**Task description:** Repeat only the lines between the one with "Task: Click the Windows tag" and the end of the material below, both ends included. Omit any picture.

**Entries shown:**
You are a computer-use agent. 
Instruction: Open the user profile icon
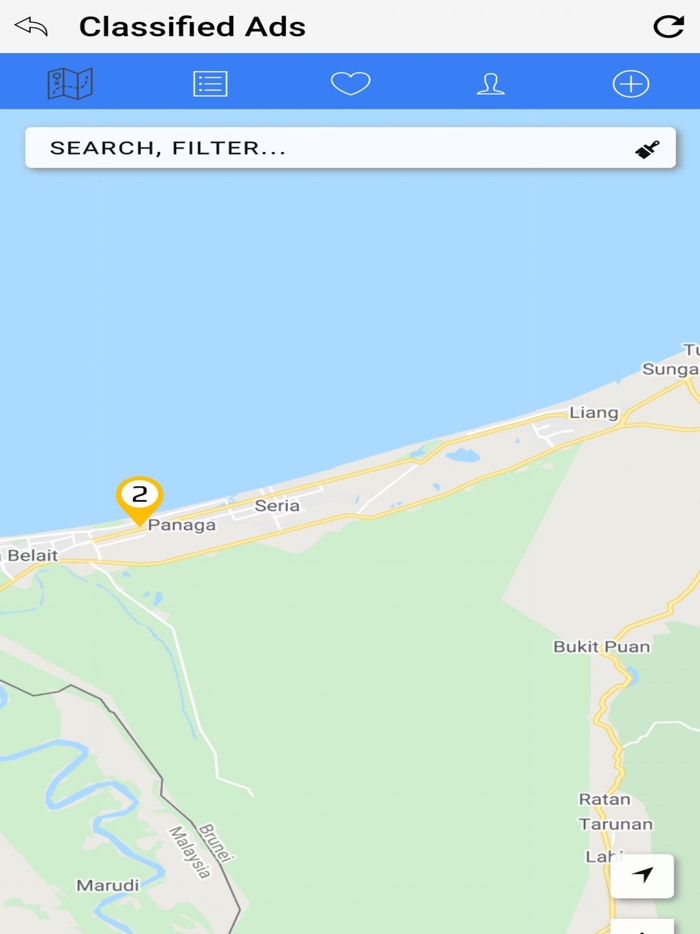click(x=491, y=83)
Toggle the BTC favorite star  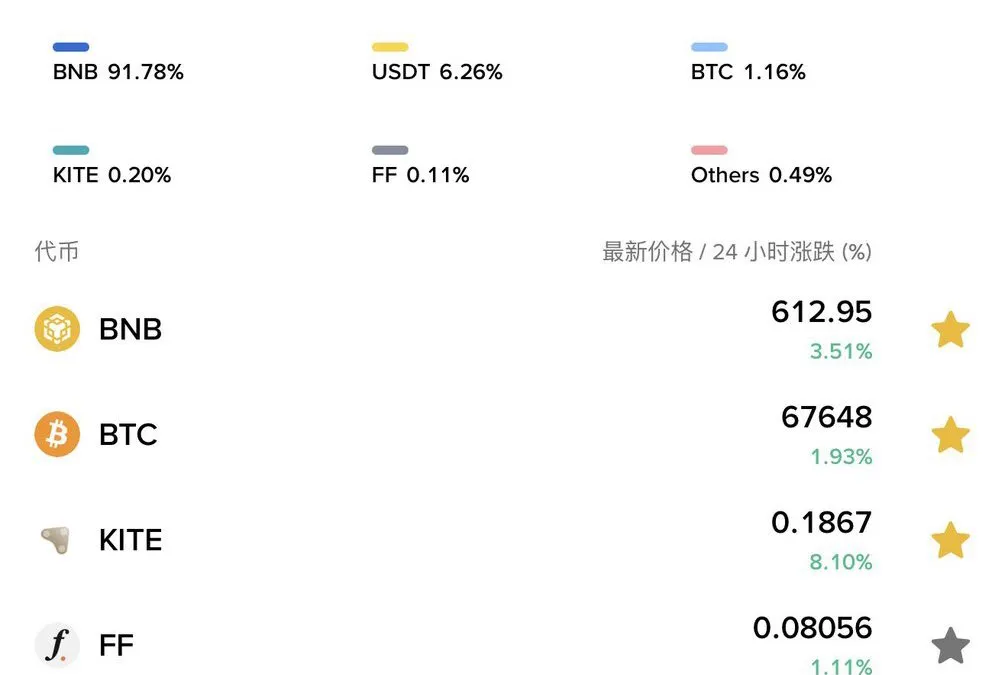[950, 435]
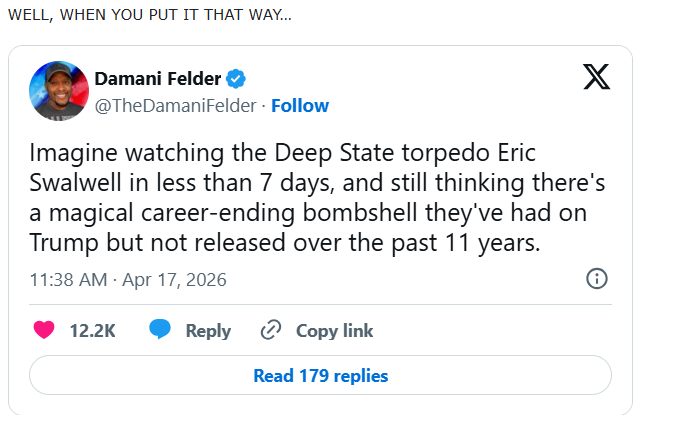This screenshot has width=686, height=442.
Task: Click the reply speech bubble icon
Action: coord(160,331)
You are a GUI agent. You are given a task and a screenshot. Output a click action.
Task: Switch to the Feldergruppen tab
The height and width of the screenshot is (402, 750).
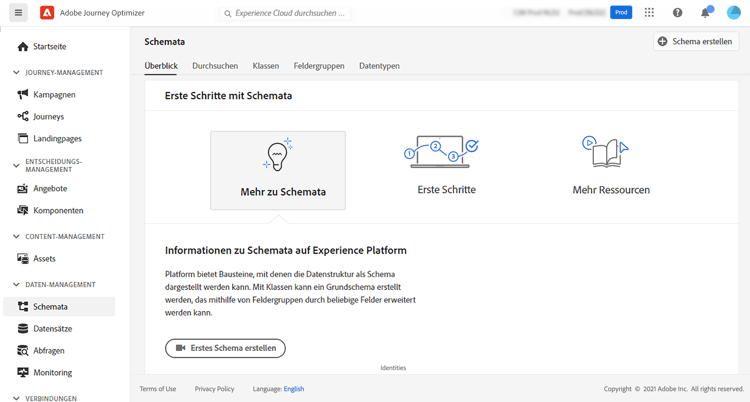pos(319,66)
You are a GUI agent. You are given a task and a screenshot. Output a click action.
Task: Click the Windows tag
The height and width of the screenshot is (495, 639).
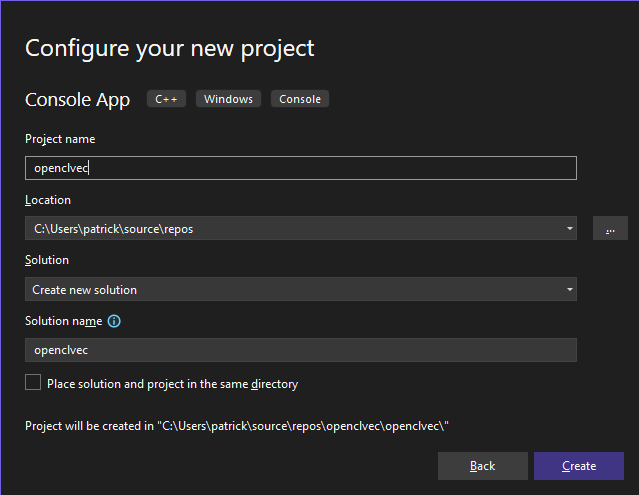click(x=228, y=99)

**Answer box:**
Task: Click the Windows tag
The height and width of the screenshot is (495, 639).
click(x=228, y=99)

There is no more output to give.